Tribune Business’s sources said today’s meeting will also seek to “bring clarity”, and find common ground, between the two sides over the MSA, especially their different obligations and what PowerSecure is obligated to do as BPL’s management company.
“PowerSecure’s position is: ‘If you want us here, we’ll stay. These are our terms to stay, and this is the plan to get you where you need to go’,” one source said. “‘If you have a contrary viewpoint, we’ll hear you out and see what we can do’.”
They added that the US utility operator was concerned about the increasing ‘reputational risk’ from the BPL contract, with the Board perceived to be leaking information to the media to justify its action and portray PowerSecure negatively.
The minimum $10 million, and maximum $25 million, that PowerSecure can earn pales alongside the $60 billion in revenues that can be earned annually by its parent, Southern Company.
“They’re really trying to figure out why they’re getting so much heartache over such a small contract,” one contact added of PowerSecure.
Tribune Business sources yesterday said PowerSecure had encountered political interference from virtually the moment it signed the MSA agreement with the former Christie administration in March 2016.
Suggesting that the previous government continued to “micro manage” BPL despite the presence of its new operator, one contact said: “They [PowerSecure] should have walked away then, but they tried to stick it out. They tried to be patient, and wait for the politics and the general election to go away.”
The management contract was then inherited by the Minnis administration and new Board, who were deeply suspicious of the commercial arrangements and transactions inherited from the Progressive Liberal Party (PLP).
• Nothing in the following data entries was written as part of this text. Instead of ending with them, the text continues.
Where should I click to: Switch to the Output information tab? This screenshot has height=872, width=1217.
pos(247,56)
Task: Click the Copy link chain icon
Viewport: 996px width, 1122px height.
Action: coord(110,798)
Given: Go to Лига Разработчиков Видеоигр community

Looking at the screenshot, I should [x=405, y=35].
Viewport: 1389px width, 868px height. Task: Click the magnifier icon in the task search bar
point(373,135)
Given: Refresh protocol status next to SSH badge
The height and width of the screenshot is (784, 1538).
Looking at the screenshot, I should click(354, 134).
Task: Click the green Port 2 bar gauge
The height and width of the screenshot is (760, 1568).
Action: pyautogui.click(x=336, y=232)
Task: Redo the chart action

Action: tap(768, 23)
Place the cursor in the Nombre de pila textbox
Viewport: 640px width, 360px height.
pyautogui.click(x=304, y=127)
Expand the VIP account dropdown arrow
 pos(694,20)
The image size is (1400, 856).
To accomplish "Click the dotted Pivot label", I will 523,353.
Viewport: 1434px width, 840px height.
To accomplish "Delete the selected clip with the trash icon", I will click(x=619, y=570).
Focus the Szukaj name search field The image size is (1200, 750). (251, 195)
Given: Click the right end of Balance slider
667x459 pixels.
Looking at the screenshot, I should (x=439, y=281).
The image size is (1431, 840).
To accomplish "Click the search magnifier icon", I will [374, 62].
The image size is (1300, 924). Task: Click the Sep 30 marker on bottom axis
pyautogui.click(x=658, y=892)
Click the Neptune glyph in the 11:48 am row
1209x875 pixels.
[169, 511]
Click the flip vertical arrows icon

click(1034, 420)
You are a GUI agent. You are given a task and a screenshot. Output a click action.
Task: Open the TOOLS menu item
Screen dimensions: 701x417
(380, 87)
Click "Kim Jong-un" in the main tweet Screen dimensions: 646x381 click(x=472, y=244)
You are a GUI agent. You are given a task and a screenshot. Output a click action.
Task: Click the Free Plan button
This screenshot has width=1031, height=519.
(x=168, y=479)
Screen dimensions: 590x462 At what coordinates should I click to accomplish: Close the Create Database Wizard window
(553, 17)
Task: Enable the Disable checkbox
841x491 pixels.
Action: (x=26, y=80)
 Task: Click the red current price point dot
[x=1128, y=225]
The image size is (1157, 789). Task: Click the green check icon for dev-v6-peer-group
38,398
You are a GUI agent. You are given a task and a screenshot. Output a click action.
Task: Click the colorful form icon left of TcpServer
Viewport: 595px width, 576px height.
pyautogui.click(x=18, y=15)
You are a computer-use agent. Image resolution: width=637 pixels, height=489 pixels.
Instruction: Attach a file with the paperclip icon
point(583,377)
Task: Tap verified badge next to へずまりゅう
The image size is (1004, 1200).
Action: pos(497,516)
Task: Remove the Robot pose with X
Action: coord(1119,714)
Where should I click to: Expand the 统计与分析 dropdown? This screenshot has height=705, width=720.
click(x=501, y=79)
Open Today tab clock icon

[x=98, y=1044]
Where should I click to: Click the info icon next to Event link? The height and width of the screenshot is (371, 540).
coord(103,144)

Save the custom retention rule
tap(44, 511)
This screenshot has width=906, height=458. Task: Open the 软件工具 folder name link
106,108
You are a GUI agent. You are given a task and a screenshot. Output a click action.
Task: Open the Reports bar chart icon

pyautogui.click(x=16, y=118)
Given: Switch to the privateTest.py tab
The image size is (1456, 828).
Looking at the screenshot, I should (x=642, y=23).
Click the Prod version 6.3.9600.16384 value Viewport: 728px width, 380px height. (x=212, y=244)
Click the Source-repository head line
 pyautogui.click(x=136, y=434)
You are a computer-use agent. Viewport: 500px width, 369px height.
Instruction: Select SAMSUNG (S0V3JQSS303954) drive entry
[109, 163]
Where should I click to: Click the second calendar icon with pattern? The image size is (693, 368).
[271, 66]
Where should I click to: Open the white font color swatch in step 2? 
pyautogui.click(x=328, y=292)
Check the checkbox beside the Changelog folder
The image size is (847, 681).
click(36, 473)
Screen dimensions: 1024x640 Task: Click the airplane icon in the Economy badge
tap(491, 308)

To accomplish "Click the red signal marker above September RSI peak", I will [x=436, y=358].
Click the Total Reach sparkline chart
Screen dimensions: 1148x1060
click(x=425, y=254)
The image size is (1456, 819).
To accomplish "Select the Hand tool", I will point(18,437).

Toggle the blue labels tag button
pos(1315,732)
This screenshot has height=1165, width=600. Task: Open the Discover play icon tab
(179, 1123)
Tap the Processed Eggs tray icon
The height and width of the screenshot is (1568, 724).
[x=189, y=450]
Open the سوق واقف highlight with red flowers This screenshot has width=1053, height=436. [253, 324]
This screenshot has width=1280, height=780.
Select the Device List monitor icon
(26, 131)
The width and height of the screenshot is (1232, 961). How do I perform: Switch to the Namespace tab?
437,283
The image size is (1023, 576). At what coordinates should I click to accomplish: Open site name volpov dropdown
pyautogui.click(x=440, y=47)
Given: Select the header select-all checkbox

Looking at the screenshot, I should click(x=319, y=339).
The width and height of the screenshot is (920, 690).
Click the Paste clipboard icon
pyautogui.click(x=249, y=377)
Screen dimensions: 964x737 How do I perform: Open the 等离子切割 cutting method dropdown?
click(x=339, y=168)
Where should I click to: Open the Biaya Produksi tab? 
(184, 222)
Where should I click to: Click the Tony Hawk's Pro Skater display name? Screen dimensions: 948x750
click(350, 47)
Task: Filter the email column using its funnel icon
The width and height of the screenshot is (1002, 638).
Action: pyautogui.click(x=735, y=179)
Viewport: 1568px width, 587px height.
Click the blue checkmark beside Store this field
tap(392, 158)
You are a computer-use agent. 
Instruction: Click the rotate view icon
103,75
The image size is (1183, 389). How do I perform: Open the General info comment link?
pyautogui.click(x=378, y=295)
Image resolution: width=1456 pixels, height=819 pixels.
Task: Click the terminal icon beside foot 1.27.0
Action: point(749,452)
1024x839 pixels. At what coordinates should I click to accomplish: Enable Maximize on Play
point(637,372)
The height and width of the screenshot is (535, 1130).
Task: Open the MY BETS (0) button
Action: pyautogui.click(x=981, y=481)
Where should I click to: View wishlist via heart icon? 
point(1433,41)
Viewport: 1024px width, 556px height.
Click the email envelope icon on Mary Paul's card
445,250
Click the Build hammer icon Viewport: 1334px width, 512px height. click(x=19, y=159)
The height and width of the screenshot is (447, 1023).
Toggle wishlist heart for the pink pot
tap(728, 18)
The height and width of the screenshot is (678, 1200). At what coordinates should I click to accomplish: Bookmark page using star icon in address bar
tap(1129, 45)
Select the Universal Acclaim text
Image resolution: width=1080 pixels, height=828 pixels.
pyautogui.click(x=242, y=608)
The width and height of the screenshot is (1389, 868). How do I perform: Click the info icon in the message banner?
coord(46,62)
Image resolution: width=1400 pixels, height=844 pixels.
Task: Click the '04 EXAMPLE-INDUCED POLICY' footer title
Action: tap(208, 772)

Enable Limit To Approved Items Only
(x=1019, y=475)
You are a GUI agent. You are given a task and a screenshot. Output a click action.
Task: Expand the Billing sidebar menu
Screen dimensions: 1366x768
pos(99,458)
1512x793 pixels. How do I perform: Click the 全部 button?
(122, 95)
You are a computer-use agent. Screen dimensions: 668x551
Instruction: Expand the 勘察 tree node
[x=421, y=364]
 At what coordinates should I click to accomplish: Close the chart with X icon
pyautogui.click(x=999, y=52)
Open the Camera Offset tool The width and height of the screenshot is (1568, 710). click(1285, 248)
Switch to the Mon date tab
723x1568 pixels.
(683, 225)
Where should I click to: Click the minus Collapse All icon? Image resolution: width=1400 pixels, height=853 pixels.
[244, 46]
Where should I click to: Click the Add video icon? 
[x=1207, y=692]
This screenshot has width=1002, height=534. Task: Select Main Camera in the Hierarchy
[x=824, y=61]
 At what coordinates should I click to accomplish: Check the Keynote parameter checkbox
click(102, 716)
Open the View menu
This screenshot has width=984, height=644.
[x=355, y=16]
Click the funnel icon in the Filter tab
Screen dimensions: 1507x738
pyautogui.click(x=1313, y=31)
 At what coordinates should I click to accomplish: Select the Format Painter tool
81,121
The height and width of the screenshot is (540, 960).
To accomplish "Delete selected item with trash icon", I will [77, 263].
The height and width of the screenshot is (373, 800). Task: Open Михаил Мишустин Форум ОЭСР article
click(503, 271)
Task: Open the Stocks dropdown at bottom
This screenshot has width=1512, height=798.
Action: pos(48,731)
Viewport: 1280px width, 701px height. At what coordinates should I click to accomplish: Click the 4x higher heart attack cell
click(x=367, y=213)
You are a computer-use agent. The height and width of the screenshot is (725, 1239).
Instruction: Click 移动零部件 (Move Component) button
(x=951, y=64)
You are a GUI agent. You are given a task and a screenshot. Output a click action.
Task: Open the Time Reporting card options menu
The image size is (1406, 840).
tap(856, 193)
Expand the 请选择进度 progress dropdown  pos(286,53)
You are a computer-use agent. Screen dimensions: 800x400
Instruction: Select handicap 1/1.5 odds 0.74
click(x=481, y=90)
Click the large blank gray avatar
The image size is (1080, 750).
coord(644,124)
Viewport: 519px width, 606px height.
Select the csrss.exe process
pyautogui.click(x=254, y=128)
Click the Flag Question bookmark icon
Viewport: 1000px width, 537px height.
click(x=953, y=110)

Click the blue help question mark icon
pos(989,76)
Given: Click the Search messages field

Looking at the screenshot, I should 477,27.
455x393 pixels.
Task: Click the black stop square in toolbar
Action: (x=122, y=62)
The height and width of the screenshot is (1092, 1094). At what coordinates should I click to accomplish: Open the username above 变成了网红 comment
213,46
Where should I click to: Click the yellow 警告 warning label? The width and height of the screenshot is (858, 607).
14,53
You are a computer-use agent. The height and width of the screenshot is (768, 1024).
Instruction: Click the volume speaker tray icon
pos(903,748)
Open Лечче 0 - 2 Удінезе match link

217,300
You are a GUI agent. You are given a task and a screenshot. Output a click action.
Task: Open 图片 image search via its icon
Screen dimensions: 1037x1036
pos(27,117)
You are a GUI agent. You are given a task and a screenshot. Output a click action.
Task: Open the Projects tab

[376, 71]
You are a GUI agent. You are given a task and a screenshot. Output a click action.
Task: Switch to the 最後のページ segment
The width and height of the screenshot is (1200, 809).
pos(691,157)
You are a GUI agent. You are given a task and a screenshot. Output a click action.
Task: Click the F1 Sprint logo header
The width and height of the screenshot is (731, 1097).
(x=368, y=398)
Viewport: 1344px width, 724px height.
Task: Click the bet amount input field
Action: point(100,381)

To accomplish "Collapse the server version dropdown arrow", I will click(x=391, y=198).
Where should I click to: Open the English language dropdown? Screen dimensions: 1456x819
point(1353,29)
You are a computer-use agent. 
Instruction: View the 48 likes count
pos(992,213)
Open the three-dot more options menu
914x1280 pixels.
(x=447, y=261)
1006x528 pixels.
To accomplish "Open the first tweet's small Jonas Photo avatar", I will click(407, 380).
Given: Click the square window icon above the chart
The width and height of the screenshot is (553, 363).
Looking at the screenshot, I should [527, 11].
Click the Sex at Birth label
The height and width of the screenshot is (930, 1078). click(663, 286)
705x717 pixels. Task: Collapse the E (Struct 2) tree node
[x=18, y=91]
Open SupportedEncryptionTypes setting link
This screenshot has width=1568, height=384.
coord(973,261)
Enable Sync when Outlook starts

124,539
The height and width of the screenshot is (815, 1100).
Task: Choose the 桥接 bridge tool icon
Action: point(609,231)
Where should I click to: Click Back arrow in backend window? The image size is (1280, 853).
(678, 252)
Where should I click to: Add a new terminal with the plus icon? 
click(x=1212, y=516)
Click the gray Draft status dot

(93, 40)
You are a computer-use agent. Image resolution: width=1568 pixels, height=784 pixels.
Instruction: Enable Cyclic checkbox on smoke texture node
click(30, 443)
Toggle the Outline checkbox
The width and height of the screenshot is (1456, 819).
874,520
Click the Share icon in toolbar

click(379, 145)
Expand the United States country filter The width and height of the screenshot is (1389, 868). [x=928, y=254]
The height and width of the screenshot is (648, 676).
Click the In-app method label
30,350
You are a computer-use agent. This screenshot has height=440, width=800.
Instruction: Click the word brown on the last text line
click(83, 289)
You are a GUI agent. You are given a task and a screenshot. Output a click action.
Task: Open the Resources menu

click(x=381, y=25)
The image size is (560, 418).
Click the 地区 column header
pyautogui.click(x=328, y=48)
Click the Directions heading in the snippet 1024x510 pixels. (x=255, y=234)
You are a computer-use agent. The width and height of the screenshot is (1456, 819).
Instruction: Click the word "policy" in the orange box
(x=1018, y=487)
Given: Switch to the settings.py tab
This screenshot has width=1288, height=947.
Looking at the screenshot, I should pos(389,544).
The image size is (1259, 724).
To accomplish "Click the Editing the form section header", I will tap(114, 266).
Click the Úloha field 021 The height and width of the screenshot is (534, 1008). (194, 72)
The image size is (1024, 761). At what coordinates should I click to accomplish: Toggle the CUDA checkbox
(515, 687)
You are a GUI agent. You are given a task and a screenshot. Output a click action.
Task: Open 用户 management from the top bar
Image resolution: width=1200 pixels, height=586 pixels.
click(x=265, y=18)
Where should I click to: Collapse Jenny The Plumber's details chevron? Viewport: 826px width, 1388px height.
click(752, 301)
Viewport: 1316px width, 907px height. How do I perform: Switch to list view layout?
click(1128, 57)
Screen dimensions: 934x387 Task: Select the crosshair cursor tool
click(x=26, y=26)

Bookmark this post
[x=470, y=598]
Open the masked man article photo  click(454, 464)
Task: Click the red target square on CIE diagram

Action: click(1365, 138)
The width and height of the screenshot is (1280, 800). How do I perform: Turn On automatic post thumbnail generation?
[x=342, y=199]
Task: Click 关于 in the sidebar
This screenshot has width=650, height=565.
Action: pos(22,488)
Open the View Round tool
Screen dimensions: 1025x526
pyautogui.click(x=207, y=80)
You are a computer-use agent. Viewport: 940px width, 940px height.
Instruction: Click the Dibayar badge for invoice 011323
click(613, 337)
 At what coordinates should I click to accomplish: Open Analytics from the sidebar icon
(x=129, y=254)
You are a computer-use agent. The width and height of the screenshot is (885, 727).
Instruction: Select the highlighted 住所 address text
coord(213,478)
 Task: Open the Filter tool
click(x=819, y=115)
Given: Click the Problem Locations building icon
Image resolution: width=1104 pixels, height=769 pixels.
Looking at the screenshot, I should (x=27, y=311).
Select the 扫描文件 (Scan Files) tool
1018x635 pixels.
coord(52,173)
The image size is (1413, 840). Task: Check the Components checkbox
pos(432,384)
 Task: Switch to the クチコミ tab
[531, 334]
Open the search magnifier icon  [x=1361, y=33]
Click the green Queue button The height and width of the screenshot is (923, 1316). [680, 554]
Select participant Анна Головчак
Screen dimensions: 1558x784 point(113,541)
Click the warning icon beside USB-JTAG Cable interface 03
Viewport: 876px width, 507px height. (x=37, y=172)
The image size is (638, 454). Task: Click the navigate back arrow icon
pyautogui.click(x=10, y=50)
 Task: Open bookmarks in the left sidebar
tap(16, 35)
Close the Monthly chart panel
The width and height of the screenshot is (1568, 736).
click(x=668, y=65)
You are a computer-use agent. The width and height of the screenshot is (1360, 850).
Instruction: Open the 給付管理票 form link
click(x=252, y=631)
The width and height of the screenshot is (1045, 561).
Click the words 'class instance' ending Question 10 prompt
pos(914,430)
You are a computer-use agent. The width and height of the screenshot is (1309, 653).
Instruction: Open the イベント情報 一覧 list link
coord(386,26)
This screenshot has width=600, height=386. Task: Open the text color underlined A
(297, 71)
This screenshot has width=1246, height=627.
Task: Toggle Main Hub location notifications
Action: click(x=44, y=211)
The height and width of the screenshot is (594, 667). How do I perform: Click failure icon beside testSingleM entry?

And there were plenty of signs PowerSecure would be unable to run BPL as a proper business from the get-go. The former Christie administration rejected PowerSecure’s request for an increase in BPL’s base tariff rate, which would have boosted cash flow and ended its practice of selling electricity ‘below cost’ - freeing up funds for much-needed maintenance.
And the previous government’s failure to refinance the Bahamas Electricity Corporation’s (BEC) $650 million-plus in legacy debts and environmental liabilities via the promised Rate Reduction Bond (RRB) has also left PowerSecure and BPL’s hands tied financially.
If PowerSecure does depart, it is unclear how the BPL Board and Minnis administration plan to move the stricken energy monopoly forward, as it will have no replacement leadership or management team in place.